====== Data to process ======

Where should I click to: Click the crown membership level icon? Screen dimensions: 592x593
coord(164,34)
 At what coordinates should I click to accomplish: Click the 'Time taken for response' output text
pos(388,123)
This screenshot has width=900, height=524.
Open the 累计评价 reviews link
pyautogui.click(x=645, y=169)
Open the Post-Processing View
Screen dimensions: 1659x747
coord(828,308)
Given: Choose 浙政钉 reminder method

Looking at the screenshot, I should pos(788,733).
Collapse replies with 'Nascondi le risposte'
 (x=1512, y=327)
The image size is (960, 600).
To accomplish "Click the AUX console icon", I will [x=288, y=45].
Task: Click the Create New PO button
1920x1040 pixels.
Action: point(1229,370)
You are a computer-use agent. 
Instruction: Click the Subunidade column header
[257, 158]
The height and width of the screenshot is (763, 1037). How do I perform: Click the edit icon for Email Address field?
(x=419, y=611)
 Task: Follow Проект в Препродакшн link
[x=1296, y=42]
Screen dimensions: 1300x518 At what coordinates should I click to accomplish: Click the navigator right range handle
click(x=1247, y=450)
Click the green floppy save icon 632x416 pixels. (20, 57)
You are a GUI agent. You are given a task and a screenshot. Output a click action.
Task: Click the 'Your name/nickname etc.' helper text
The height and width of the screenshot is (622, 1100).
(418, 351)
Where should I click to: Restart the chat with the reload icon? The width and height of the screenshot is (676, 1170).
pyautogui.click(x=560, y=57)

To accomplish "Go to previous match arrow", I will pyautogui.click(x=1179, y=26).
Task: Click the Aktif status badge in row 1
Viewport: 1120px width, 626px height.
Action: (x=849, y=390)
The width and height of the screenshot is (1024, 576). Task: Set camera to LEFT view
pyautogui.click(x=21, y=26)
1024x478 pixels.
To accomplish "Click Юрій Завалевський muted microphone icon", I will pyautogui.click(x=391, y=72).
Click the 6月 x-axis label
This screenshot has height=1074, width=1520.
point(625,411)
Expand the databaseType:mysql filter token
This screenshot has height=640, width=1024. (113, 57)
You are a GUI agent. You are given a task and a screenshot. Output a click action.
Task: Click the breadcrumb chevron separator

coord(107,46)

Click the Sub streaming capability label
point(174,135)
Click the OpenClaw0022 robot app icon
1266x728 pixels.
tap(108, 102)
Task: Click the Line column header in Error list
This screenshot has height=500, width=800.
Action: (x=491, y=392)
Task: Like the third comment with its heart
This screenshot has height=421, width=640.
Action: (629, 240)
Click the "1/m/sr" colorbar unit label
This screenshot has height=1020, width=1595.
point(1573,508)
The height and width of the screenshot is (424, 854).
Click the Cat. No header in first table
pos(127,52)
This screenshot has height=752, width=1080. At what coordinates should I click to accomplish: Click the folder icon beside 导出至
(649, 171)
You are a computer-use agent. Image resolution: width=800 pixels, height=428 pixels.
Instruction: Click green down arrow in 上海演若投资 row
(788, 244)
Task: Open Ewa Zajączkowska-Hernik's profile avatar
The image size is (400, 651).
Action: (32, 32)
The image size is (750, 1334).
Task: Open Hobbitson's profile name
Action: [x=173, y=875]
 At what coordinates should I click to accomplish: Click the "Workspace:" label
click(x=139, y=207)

======

= Problem description =
From the line containing "You are a computer-use agent. Image" to the last line above, repeat every line exactly and nothing else.

= Answer below =
You are a computer-use agent. Image resolution: width=800 pixels, height=428 pixels.
Instruction: Click green down arrow in 上海演若投资 row
(788, 244)
Task: Open Ewa Zajączkowska-Hernik's profile avatar
The image size is (400, 651).
Action: (32, 32)
The image size is (750, 1334).
Task: Open Hobbitson's profile name
Action: [x=173, y=875]
 At what coordinates should I click to accomplish: Click the "Workspace:" label
click(x=139, y=207)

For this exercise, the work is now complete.